Unveiling complexity in Functional hybrid OXides

Objective

The purpose of this research project is to get a deeper understanding of the mechanisms and the fundamental interactions that control the formation of electronic ordered phases and the competition between different phenomena in 4d and 3d-4d hybrid transition metal oxides (TMO). Investigation of 4d materials, proposed here, provides new challenges and opportunities – they share some common features with 3d systems which stem from electron correlations, but have in addition subtle sensitivity of the electronic states to the lattice structure, effective dimensionality and, most importantly, to relativistic effects due to stronger spin-orbit coupling.
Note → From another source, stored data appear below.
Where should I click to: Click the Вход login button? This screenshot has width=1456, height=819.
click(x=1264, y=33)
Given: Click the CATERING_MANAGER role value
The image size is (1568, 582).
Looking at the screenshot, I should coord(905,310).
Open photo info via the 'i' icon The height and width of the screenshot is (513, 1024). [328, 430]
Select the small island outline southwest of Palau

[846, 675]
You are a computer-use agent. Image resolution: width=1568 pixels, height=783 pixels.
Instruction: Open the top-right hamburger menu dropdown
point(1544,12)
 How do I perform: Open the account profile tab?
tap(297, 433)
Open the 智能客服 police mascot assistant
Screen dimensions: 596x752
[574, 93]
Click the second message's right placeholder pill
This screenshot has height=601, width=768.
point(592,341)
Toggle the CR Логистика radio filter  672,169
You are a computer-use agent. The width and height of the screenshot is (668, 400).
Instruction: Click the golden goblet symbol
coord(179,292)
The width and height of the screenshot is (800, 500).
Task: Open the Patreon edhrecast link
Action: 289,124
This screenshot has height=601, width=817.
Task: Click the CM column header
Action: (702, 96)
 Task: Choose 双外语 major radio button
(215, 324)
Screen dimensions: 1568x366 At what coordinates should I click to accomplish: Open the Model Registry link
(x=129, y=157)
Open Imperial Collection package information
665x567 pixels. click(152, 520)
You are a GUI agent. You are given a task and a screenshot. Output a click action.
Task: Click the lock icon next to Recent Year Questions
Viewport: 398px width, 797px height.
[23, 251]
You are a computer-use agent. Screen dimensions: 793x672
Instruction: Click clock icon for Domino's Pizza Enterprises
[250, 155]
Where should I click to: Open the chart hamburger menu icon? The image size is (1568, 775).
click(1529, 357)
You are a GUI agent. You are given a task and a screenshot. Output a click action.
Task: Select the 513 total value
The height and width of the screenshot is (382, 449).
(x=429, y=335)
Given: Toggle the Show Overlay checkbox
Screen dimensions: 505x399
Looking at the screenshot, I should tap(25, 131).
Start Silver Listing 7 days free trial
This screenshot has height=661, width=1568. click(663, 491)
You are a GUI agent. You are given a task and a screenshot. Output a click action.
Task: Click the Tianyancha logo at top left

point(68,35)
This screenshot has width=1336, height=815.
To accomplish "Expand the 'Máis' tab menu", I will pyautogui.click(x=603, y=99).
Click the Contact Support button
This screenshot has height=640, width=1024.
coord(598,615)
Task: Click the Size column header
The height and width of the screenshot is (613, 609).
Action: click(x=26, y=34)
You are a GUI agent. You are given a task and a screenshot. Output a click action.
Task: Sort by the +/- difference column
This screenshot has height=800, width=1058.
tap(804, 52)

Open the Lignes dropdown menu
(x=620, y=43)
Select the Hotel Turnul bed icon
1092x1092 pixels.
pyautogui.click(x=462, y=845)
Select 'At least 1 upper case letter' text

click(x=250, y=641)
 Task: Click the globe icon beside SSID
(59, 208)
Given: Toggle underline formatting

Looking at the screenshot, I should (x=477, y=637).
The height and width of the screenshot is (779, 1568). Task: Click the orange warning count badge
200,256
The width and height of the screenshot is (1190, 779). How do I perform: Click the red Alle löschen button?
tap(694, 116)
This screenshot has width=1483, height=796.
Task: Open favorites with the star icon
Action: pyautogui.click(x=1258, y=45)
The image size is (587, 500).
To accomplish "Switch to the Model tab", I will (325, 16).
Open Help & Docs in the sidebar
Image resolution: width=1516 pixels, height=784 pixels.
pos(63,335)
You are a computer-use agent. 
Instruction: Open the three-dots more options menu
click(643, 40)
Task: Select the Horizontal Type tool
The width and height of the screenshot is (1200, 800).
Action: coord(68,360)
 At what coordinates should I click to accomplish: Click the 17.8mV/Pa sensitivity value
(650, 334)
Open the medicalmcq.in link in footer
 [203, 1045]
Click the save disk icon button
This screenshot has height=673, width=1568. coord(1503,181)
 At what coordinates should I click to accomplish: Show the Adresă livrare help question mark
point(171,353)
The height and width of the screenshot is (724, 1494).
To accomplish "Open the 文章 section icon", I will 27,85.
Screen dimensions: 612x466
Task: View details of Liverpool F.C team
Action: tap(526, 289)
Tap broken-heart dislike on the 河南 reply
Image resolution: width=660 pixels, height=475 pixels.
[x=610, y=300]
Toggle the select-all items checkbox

The aim of the project is to exploit the class of 4d perovskite ruthenium oxides together with different 4d-3d families of doped materials as a platform for exploring in a controlled way the interplay between correlations, dimensionality and spin-orbit effects when moving from 4d to 3d oxides. Doping a 4d host with 3d impurities might be extremely effective in tuning valence, spin and orbital characteristics and, in turn, the macroscopic physical properties of bulk and layered systems. An ultimate goal is to exploit the variety of physical phenomena inherited in these classes of materials to design interfaces and heterostructures which can show properties at the nanometer scale that are qualitatively different from their single building blocks, thus allowing to engineer novel functionalities. Such a rich scenario can open the route to the fabrication and design of systems where novel and multiple functionalities are nano-integrated on the same “chip”. The key challenge of the present project is, then, both to unveil the complexities due to the interplay between the “dimensionality” and the “spin-orbital-charge-lattice” degrees of freedom and to disentangle them to get insight into the nature of the ordered states and the physical phenomena in 4d-3d systems, as well as in 4d-3d oxide interfaces and heterostructures.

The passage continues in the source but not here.